Minister planning new charter for night-time economy in bid to stamp out sexual violence

A proposed code aimed at tackling sexual harassment and assault in night-time venues should help train staff to understand its harmful effects, the head of the Dublin Rape Crisis Centre has said.

Minister for Justice Helen McEntee plans to develop a charter for pubs, nightclub and other night-time venues to provide training to identify and prevent sexual harassment and assault.

The Minister will be consulting with industry groups such as publicans, nightclub owners, hotels and taxi driver representatives to encourage them to help develop and sign up to the code.

The night-time economy charter is part of the Minister’s plan for a wider zero-tolerance strategy against sexual violence to be brought before Cabinet in the coming weeks.

Chief executive of the Dublin Rape Crisis Centre Noeline Blackwell said the proposed code was "definitely part of the solution" in tackling night-time behaviour that has become tolerated.

She said the industry has a lot of work to do to identify how best to ensure that people feel safe and that they “won’t be subject to abuse in the so-called night-time economy. Hopefully it will, in the course of training, help people understand the harmful impact of sexual harassment, of groping, of people being considered bad sports if they don’t put up with harassment or downright abuse or sexual assault. We excuse it far too much.”

Much like bar and club staff are trained not to serve alcohol to intoxicated people who pose a danger, staff should be trained to manage those who could harass others, said Ms Blackwell.

“It would be interesting to see whether they can also more clearly identify people who are behaving in a way that might be considered bad form but isn’t recognised as assault,” she said.

The planned charter is based on the Cork-based Safe Gigs initiative that aims to make concerts and nightlife safer by creating a zero tolerance environment for sexual violence.

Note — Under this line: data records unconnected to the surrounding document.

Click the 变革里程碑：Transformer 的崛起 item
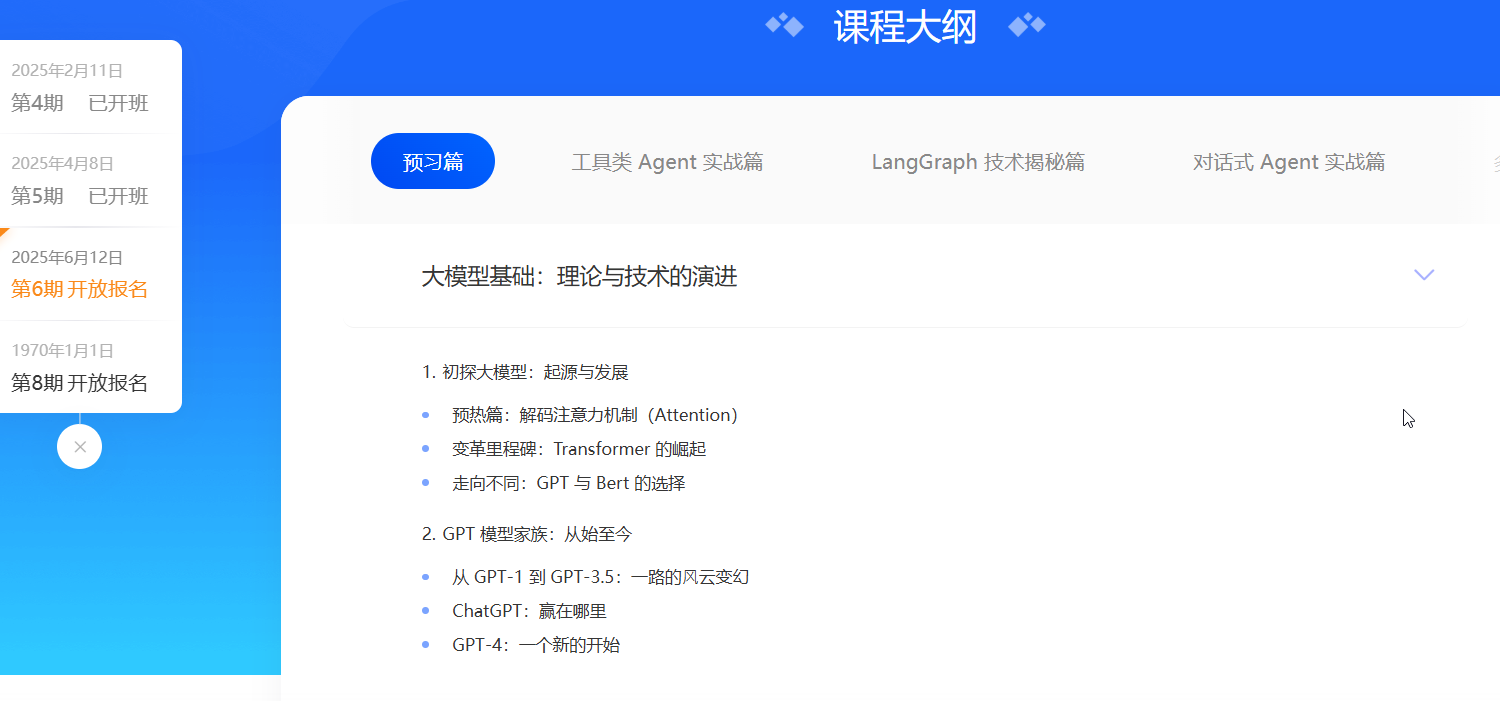The image size is (1500, 701). [578, 449]
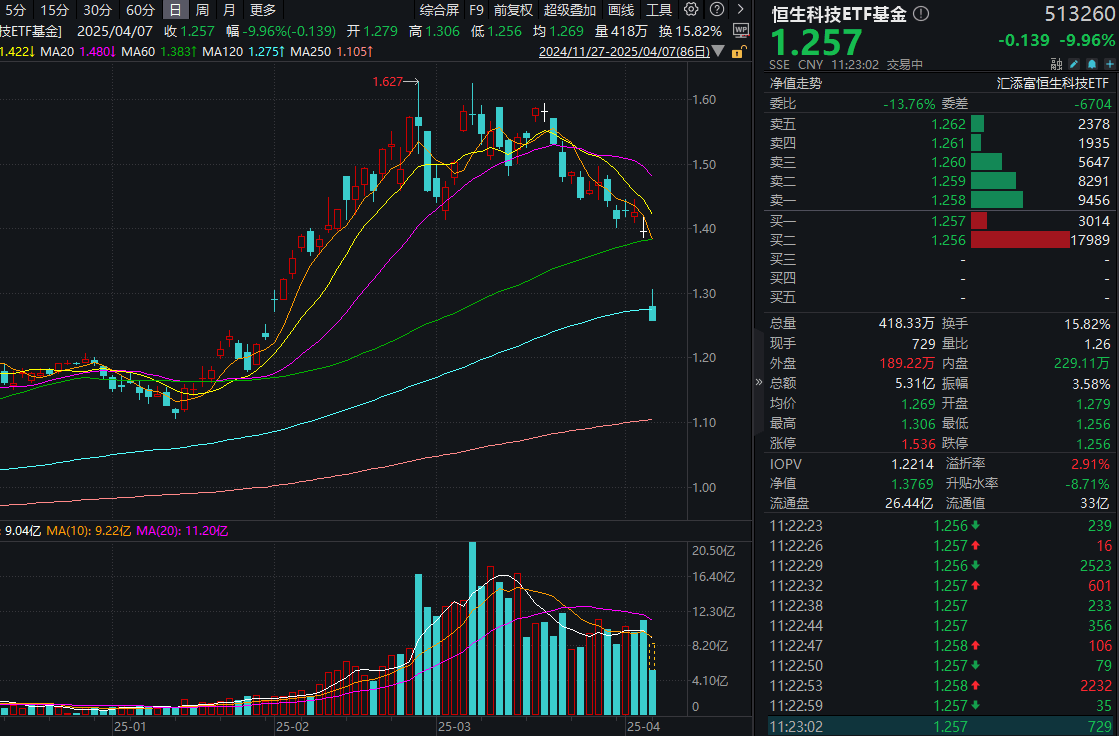Viewport: 1119px width, 736px height.
Task: Click the 融 margin trading icon
Action: [x=1057, y=64]
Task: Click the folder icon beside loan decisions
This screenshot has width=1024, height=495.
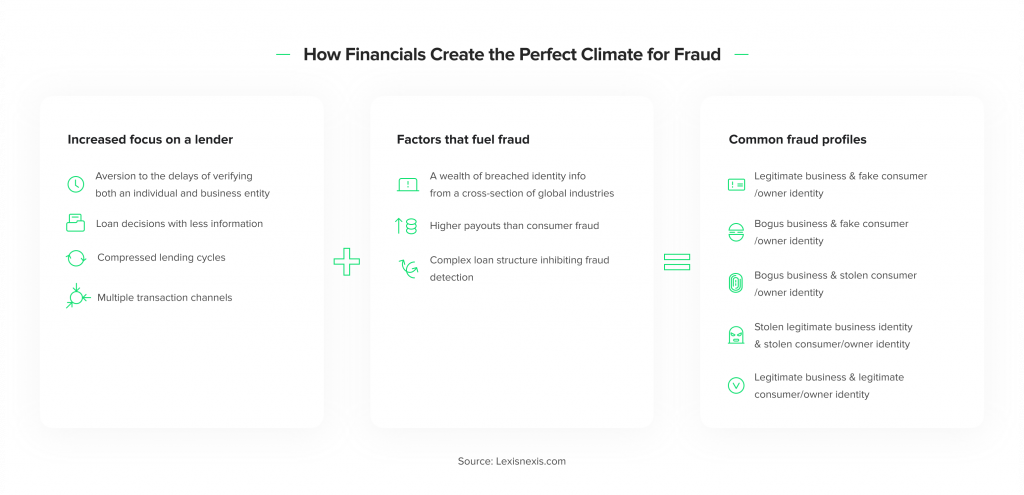Action: (x=76, y=223)
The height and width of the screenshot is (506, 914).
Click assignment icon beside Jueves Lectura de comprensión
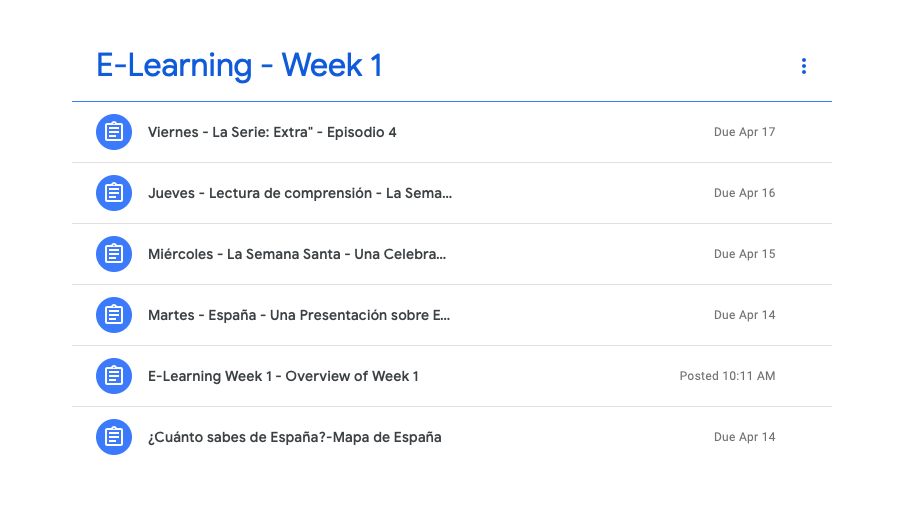click(114, 193)
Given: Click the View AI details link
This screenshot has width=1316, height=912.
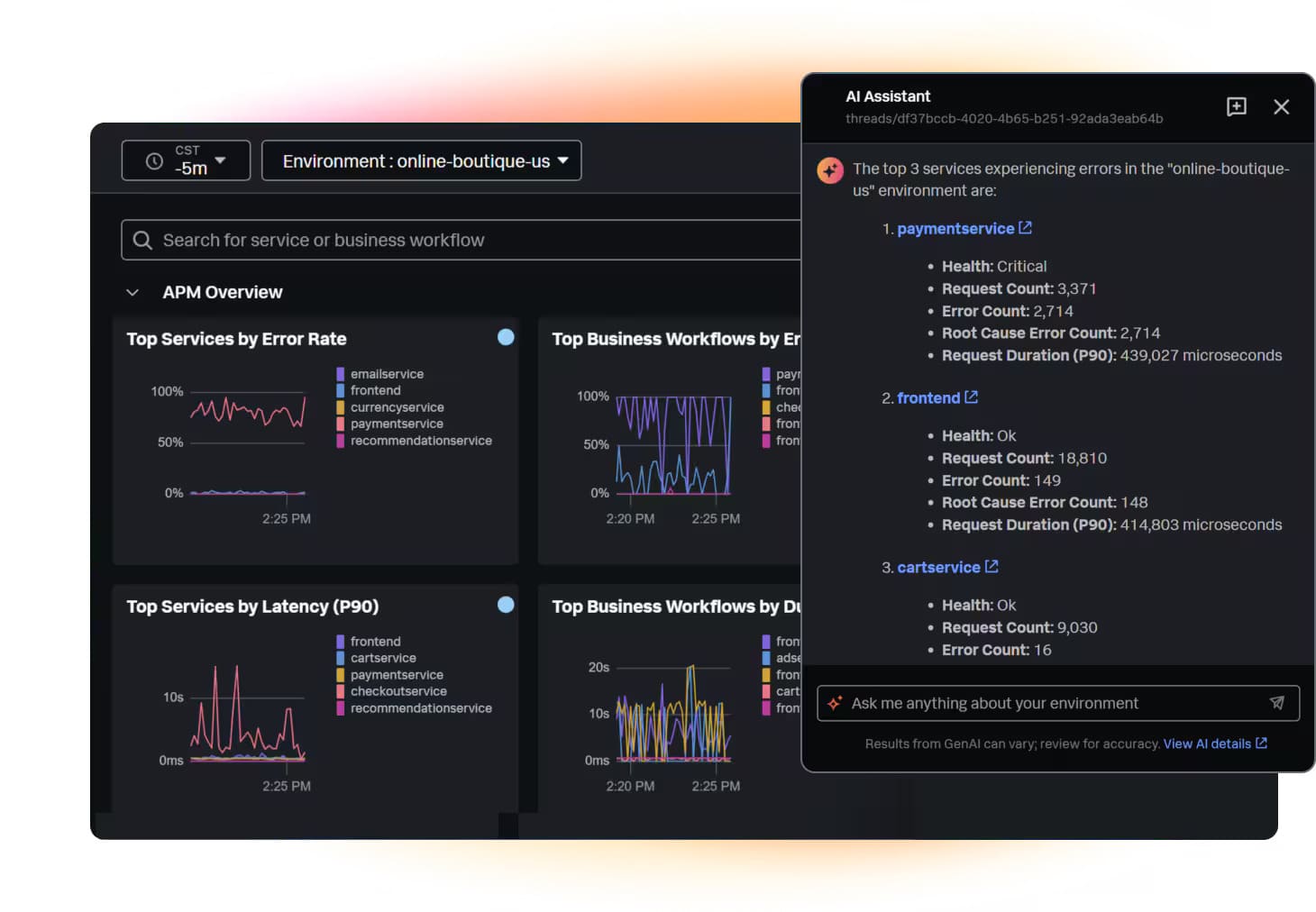Looking at the screenshot, I should (1209, 743).
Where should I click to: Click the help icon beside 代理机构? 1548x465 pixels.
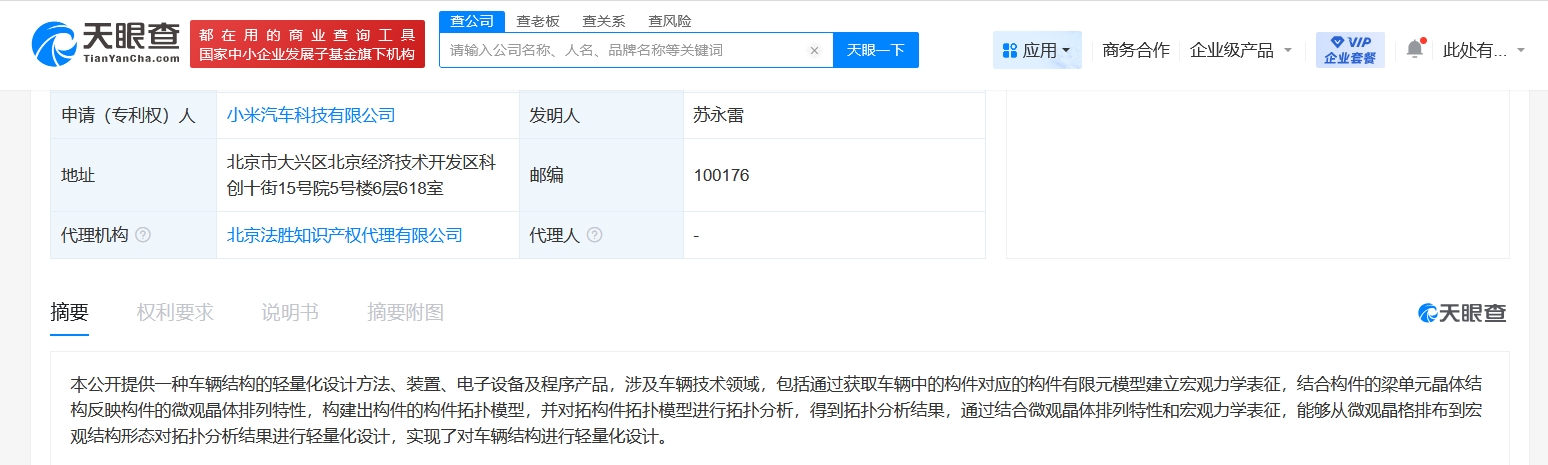[x=143, y=235]
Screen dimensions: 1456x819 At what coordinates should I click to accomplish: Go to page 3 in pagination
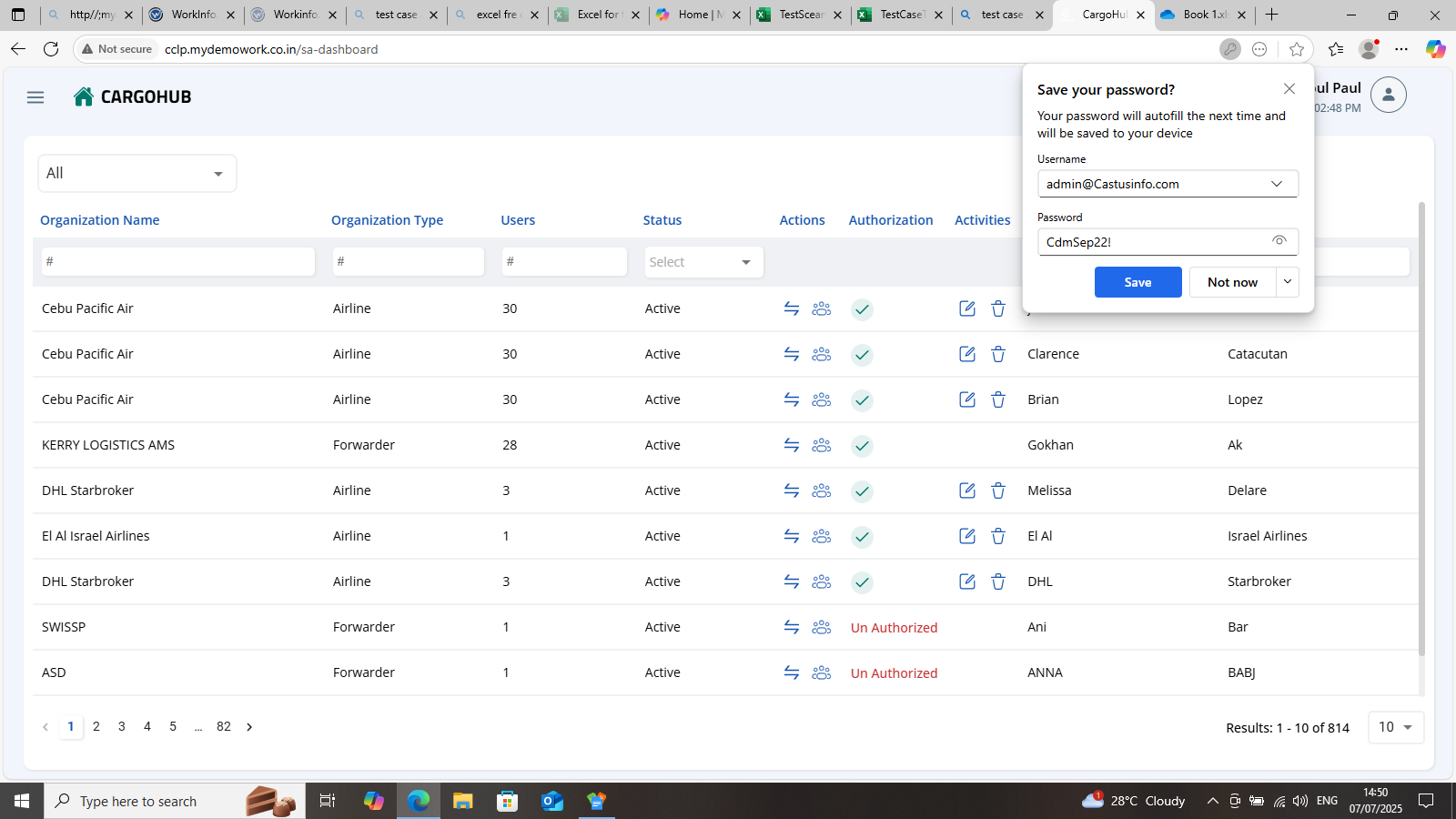pyautogui.click(x=122, y=726)
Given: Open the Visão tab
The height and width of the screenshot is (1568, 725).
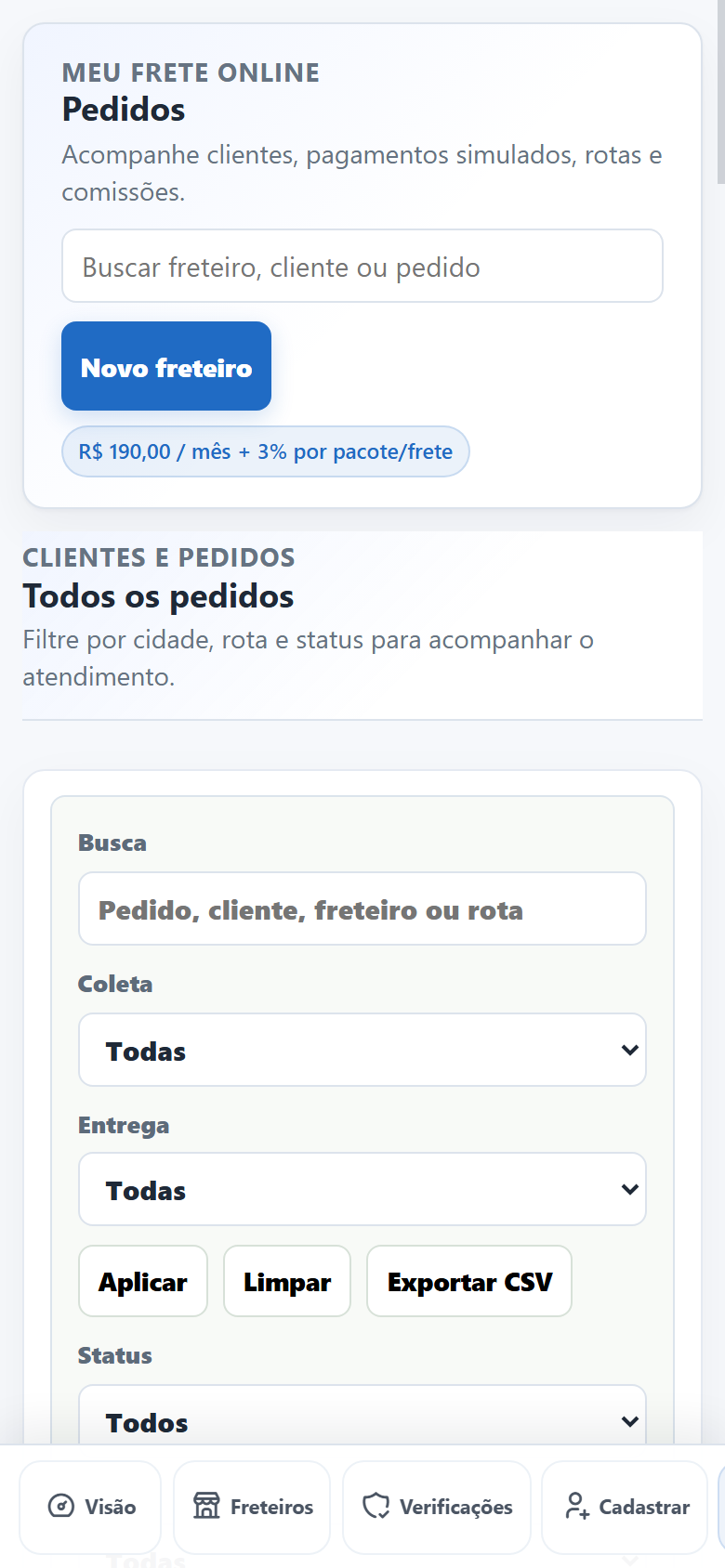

Ms McEntee plans to use this initiative as a template for a national code that musicians, comedians, performers, promoters, crew, venues, and bar and club staff and security will sign up.

Highlighting issues

The intention is to set standards across the sector under a voluntary code that people will acknowledge with a badge or sign on their premises showing that they are adhering to the charter.

Ms Blackwell said that it was “good to see this measure coming out” given how recent cases in the entertainment sector have highlighted issues for people working in these areas.

“As a society, we haven’t quite come to terms with the fact that the kind of behaviour that is actually sexual harassment, that abuse is very much tolerated in the context of night-time economy in a way in which physical harassment or abuse would not be tolerated,” she said.

Bar and club staff often have to experience sexual harassment that is excused as something that people working in the night-time economy have to accept, Ms Blackwell said.

“If that behaviour would not be acceptable in a workplace during the day, it is not acceptable in someone’s work at night but very often they are told you have to put up with it,” she said.